From: Phillip Wood <phillip.wood123@gmail.com>
To: "Michał Kępień" <michal@isc.org>, git@vger.kernel.org
Subject: Re: [PATCH v3 2/2] diff: add -I<regex> that ignores matching changes
Date: Fri, 16 Oct 2020 16:32:47 +0100 [thread overview]
Message-ID: <afd3b1cf-b883-6df5-bea5-28f8e06d8702@gmail.com> (raw)

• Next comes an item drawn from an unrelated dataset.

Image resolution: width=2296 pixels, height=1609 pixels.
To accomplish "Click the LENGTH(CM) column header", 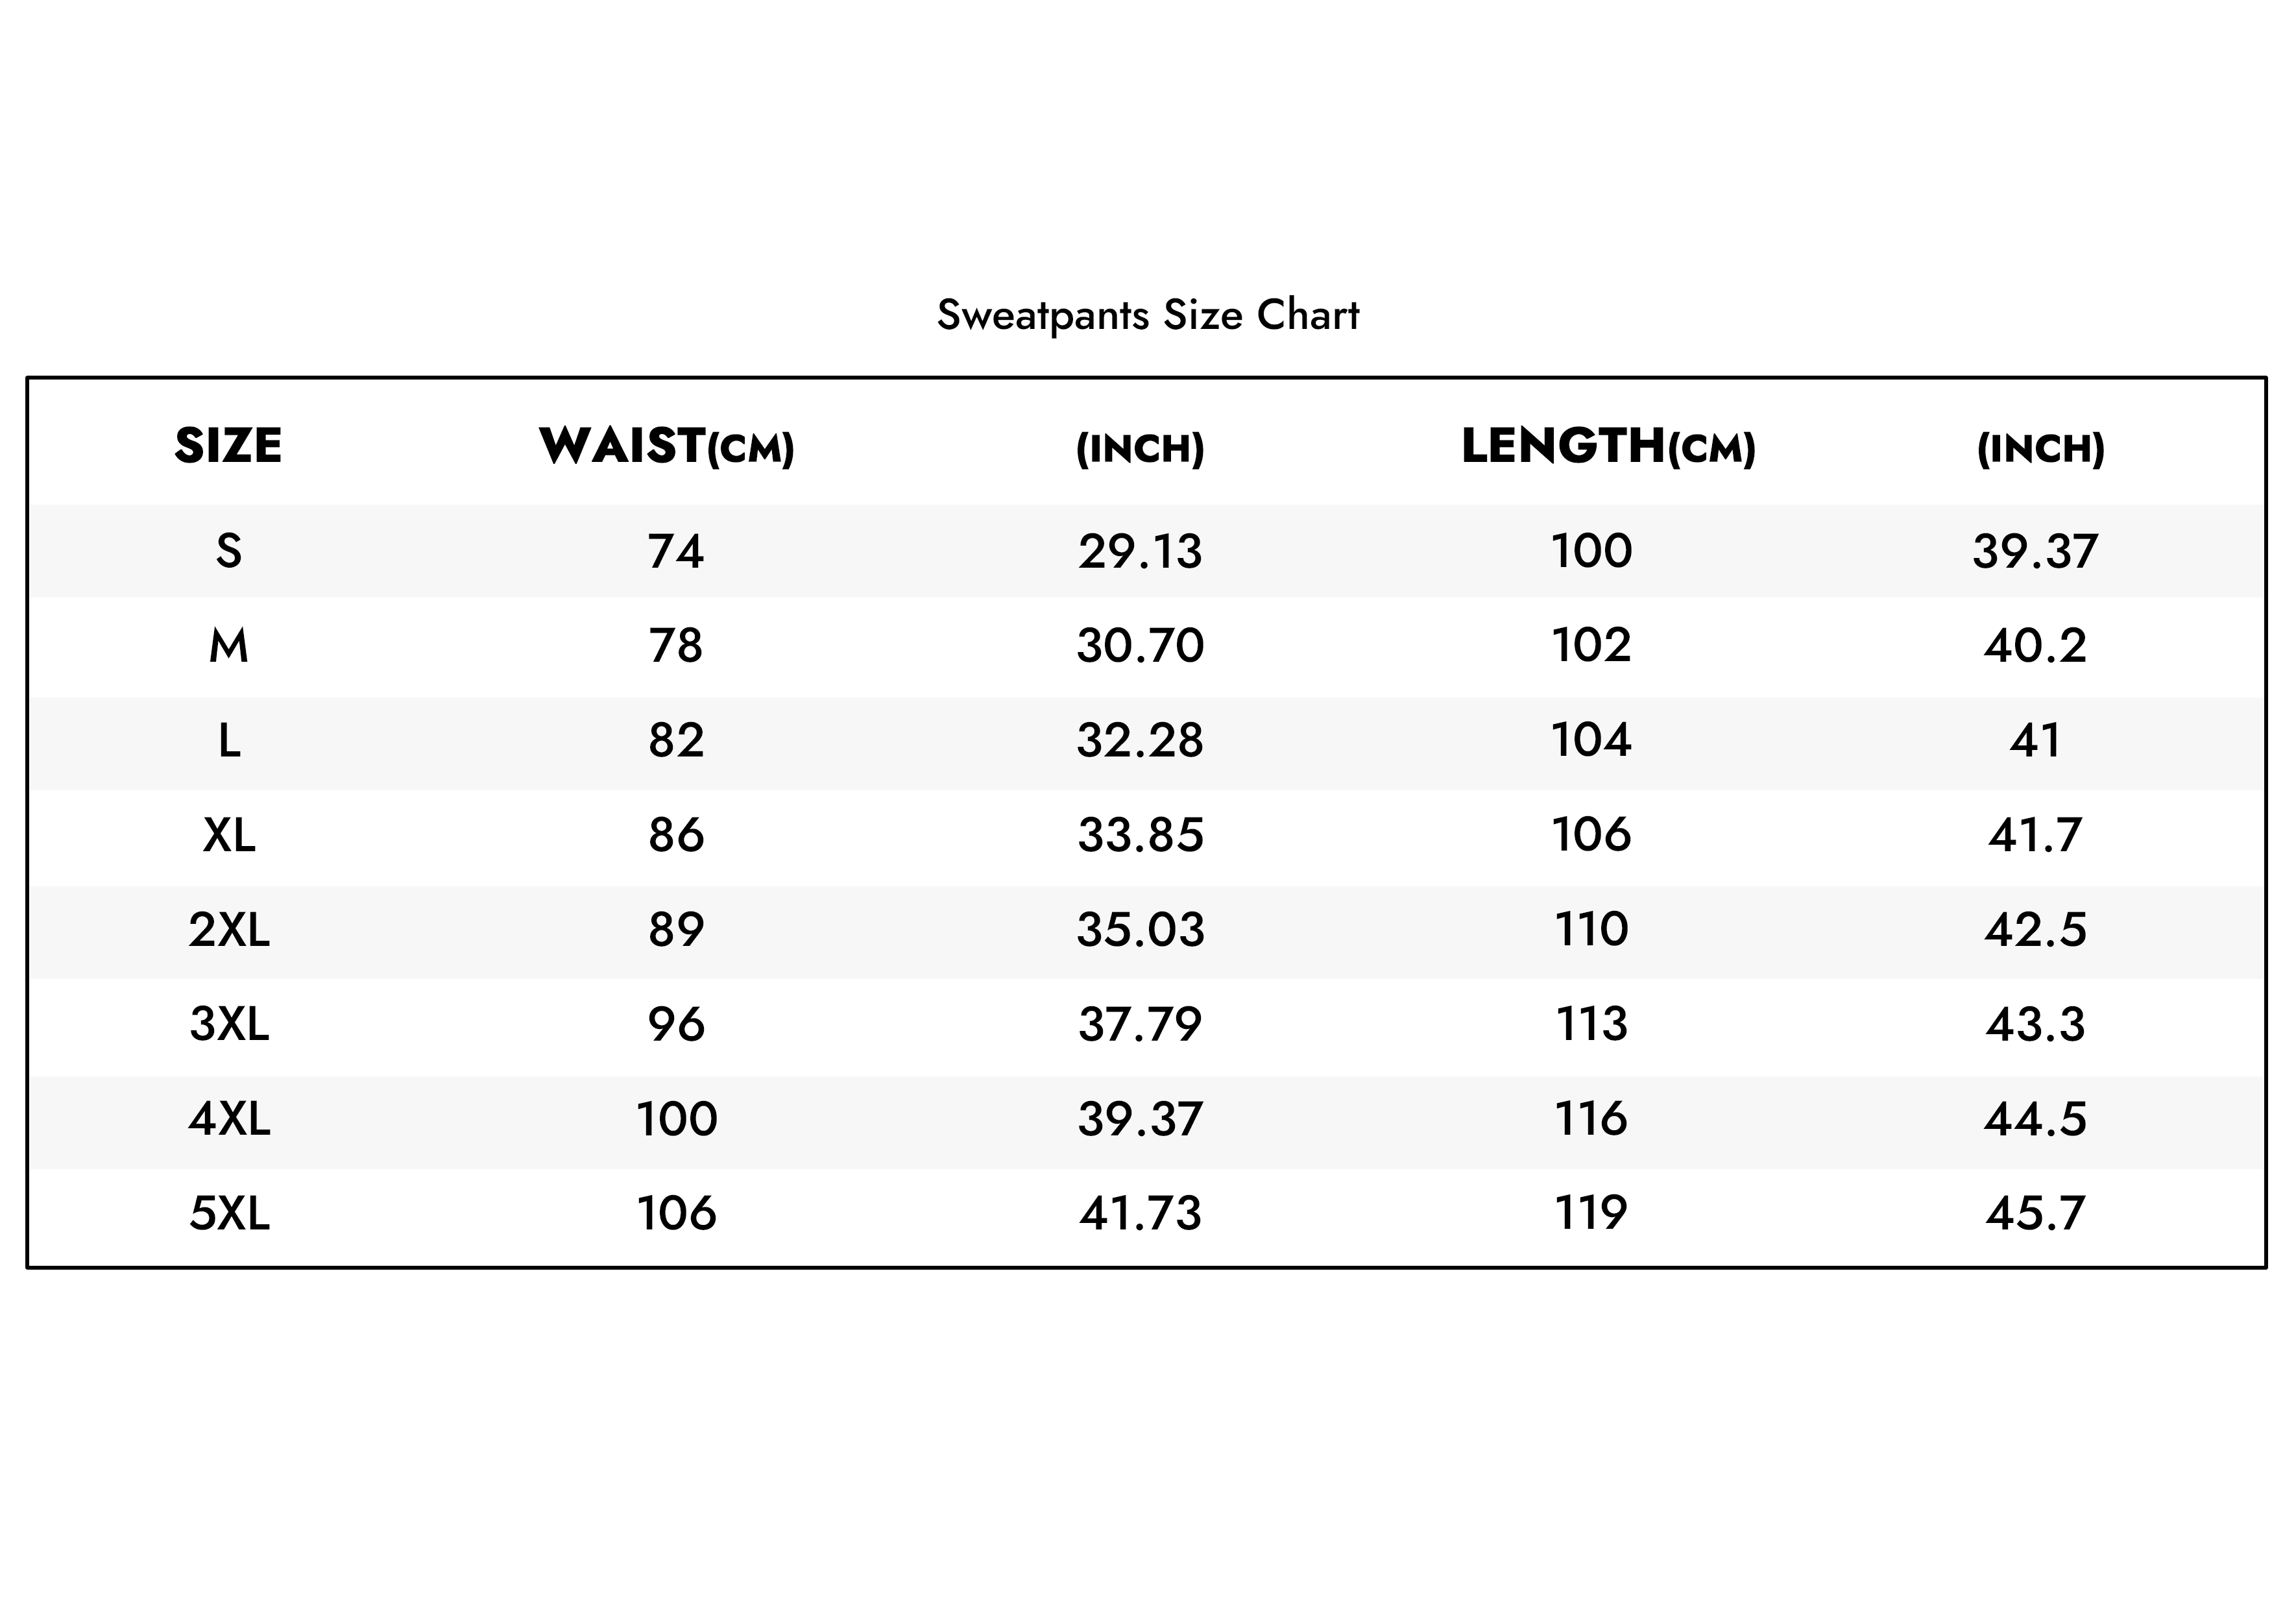I will point(1608,446).
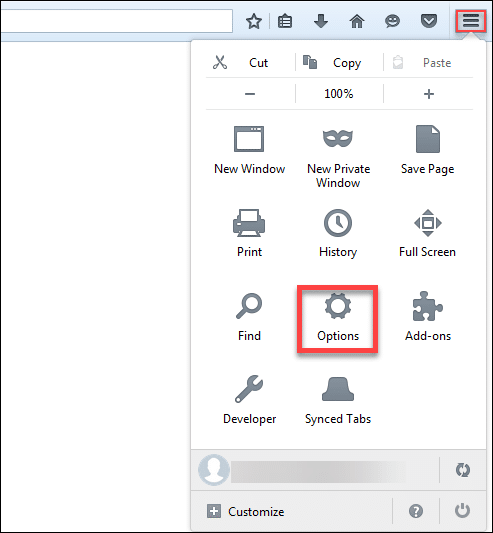Open the Downloads arrow icon

(321, 21)
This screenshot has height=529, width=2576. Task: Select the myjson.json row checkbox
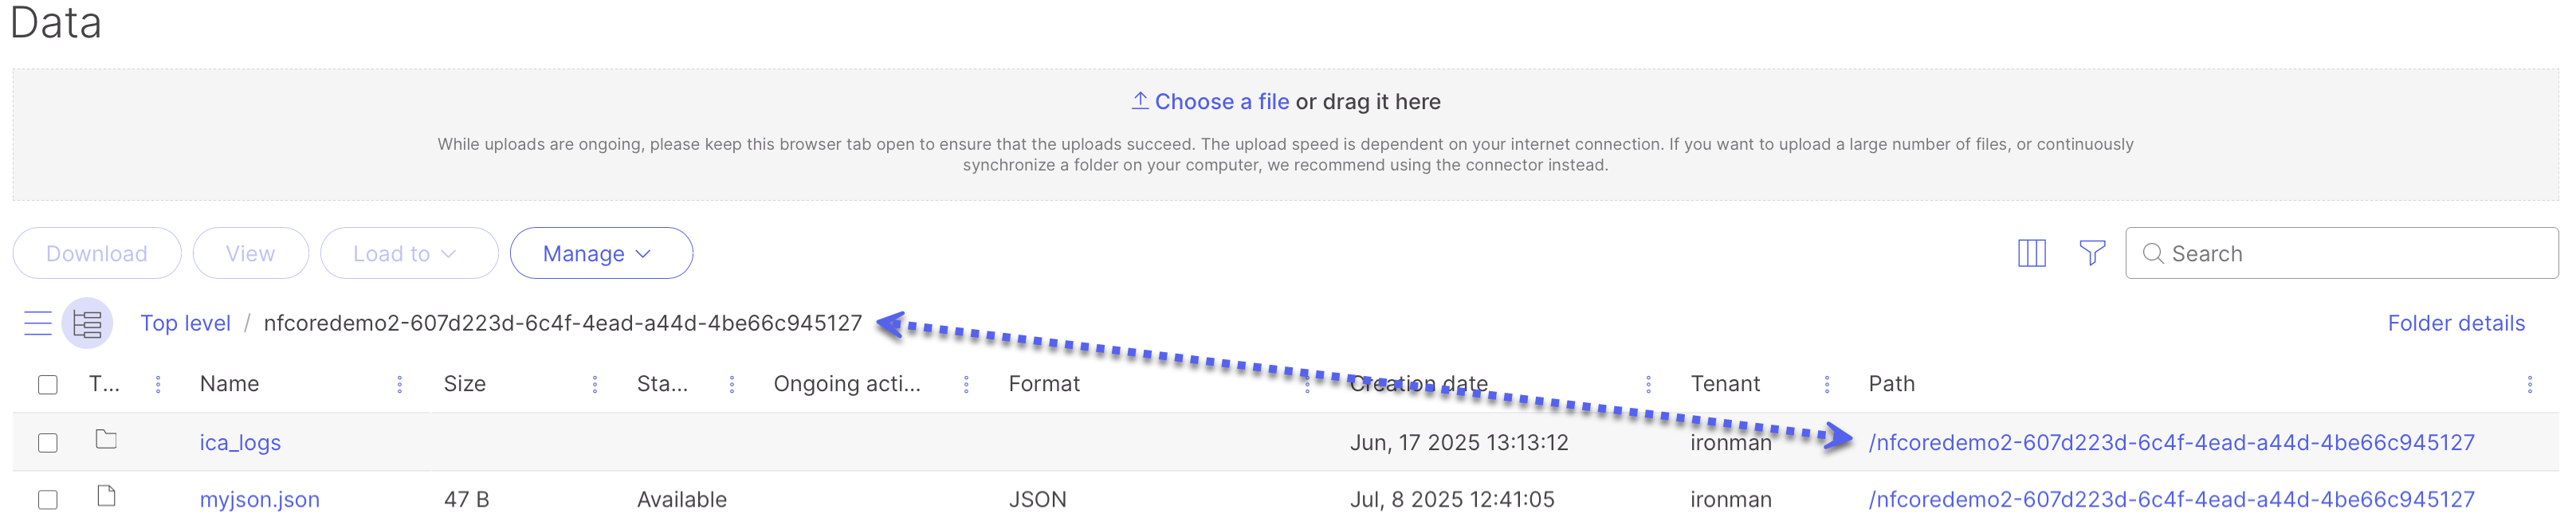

In-Reply-To: <20201015072406.4506-3-michal@isc.org>
Hi Michał
Thanks for working on this, it will be a useful addition. Unfortunately
there's a use-after-free error see below
On 15/10/2020 08:24, Michał Kępień wrote:
> Add a new diff option that enables ignoring changes whose all lines
> (changed, removed, and added) match a given regular expression. This is
> similar to the -I/--ignore-matching-lines option in standalone diff
> utilities and can be used e.g. to ignore changes which only affect code
> comments or to look for unrelated changes in commits containing a large
> number of automatically applied modifications (e.g. a tree-wide string
> replacement). The difference between -G/-S and the new -I option is
> that the latter filters output on a per-change basis.
>
> Use the 'ignore' field of xdchange_t for marking a change as ignored or
> not. Since the same field is used by --ignore-blank-lines, identical
> hunk emitting rules apply for --ignore-blank-lines and -I. These two
> options can also be used together in the same git invocation (they are
> complementary to each other).
>
> Rename xdl_mark_ignorable() to xdl_mark_ignorable_lines(), to indicate
> that it is logically a "sibling" of xdl_mark_ignorable_regex() rather
> than its "parent".
>
> Signed-off-by: Michał Kępień <michal@isc.org>
> ---
> Documentation/diff-options.txt | 5 ++++
> diff.c | 28 ++++++++++++++++++++
> diff.h | 4 +++
> t/t4013-diff-various.sh | 33 ++++++++++++++++++++++++
> xdiff/xdiff.h | 4 +++
> xdiff/xdiffi.c | 47 ++++++++++++++++++++++++++++++++--
> 6 files changed, 119 insertions(+), 2 deletions(-)
>
> diff --git a/Documentation/diff-options.txt b/Documentation/diff-options.txt
> index 573fb9bb71..ee52b65e46 100644
> --- a/Documentation/diff-options.txt
> +++ b/Documentation/diff-options.txt
> @@ -687,6 +687,11 @@ endif::git-format-patch[]
> --ignore-blank-lines::
> Ignore changes whose lines are all blank.
>
> +-I<regex>::
> +--ignore-matching-lines=<regex>::
> + Ignore changes whose all lines match <regex>. This option may
> + be specified more than once.
> +
> --inter-hunk-context=<lines>::
> Show the context between diff hunks, up to the specified number
> of lines, thereby fusing hunks that are close to each other.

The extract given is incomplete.